A thioesterase bypasses the requirement for exogenous fatty acids in the plsX deletion of Streptococcus pneumoniae

PlsX is an acyl-acyl carrier protein (ACP):phosphate transacylase that interconverts the two acyl donors in Gram-positive bacterial phospholipid synthesis. The deletion of plsX in Staphylococcus aureus results in a requirement for both exogenous fatty acids and de novo type II fatty acid biosynthesis. Deletion of plsX (SP0037) in Streptococcus pneumoniae did not result in an auxotrophic phenotype. The DeltaplsX S. pneumoniae strain was refractory to myristic acid-dependent growth arrest, and unlike the wild-type strain, was susceptible to fatty acid synthesis inhibitors in the presence of exogenous oleate. The DeltaplsX strain contained longer chain saturated fatty acids imparting a distinctly altered phospholipid molecular species profile.

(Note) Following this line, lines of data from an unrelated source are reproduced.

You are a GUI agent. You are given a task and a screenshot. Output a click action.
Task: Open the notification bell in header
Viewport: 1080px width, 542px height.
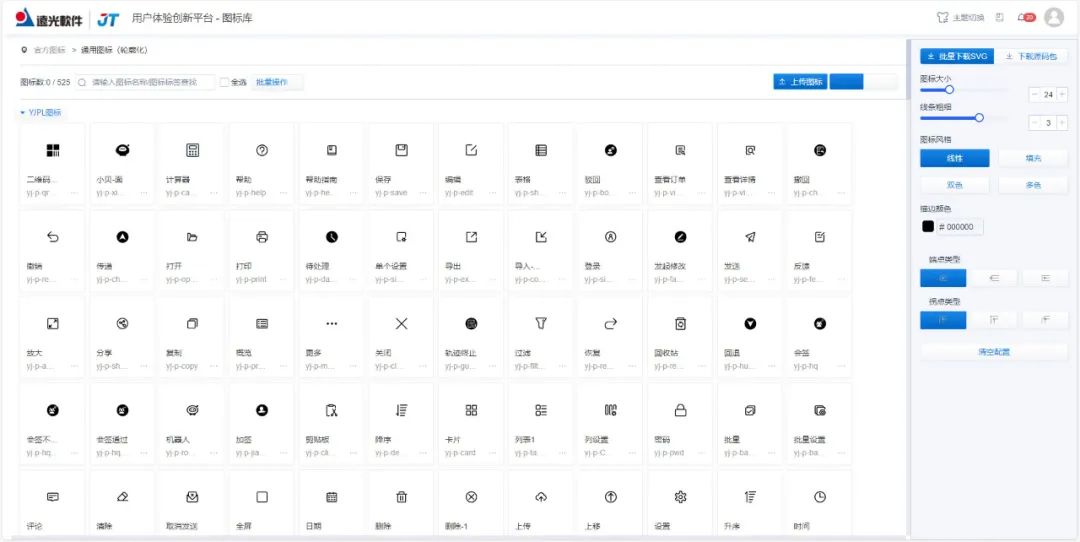coord(1021,17)
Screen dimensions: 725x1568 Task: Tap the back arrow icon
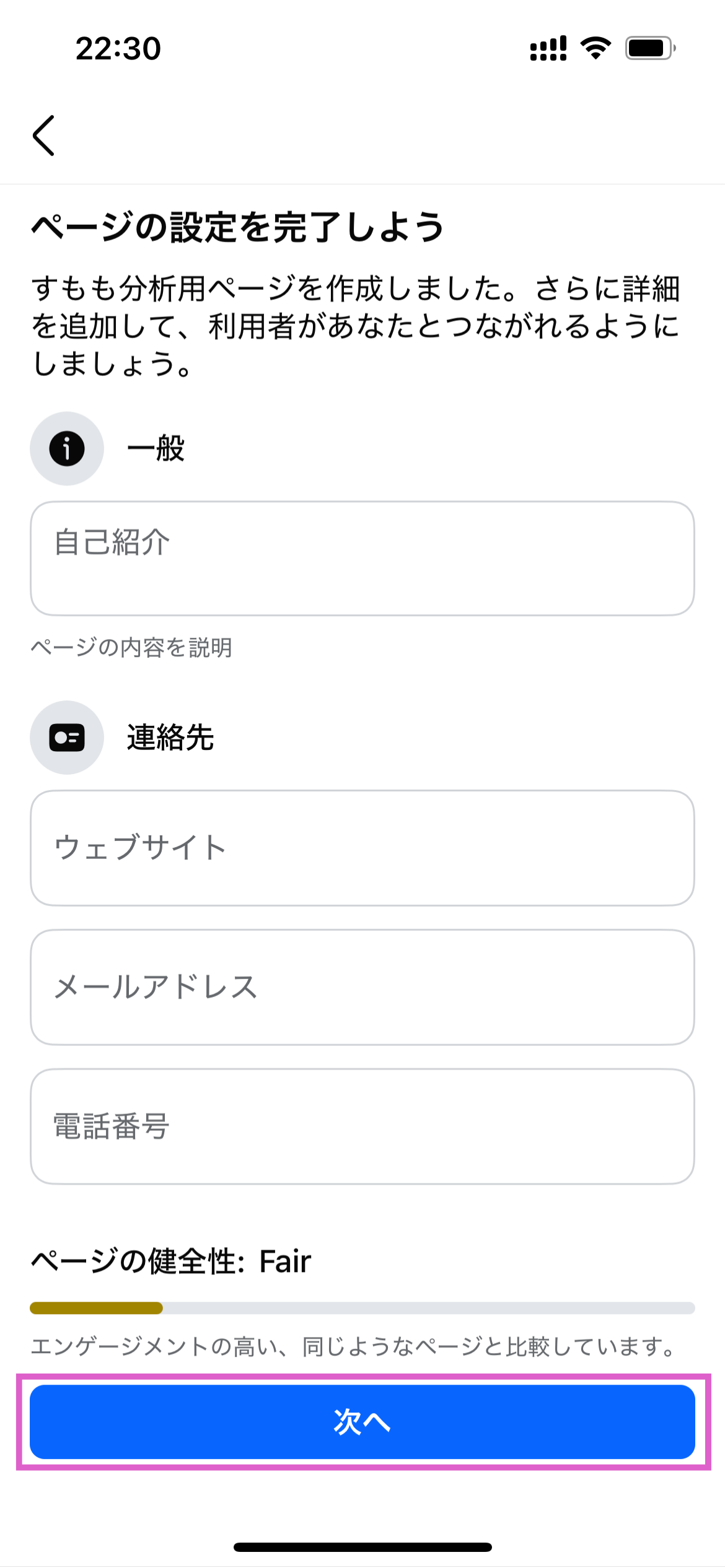coord(44,135)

An elevated pool of 18- and 20-carbon saturated fatty acids was detected in the DeltaplsX strain. A S. pneumoniae thioesterase (TesS, SP1408) hydrolyzed acyl-ACP in vitro, and the DeltatesS DeltaplsX double knockout strain was a fatty acid auxotroph. Thus, the TesS thioesterase hydrolyzed the accumulating acyl-ACP in the DeltaplsX strain to liberate fatty acids that were activated by fatty acid kinase to bypass a requirement for extracellular fatty acid. This work identifies tesS as the gene responsible for the difference in exogenous fatty acid growth requirement of the DeltaplsX strains of S. aureus and S. pneumoniae.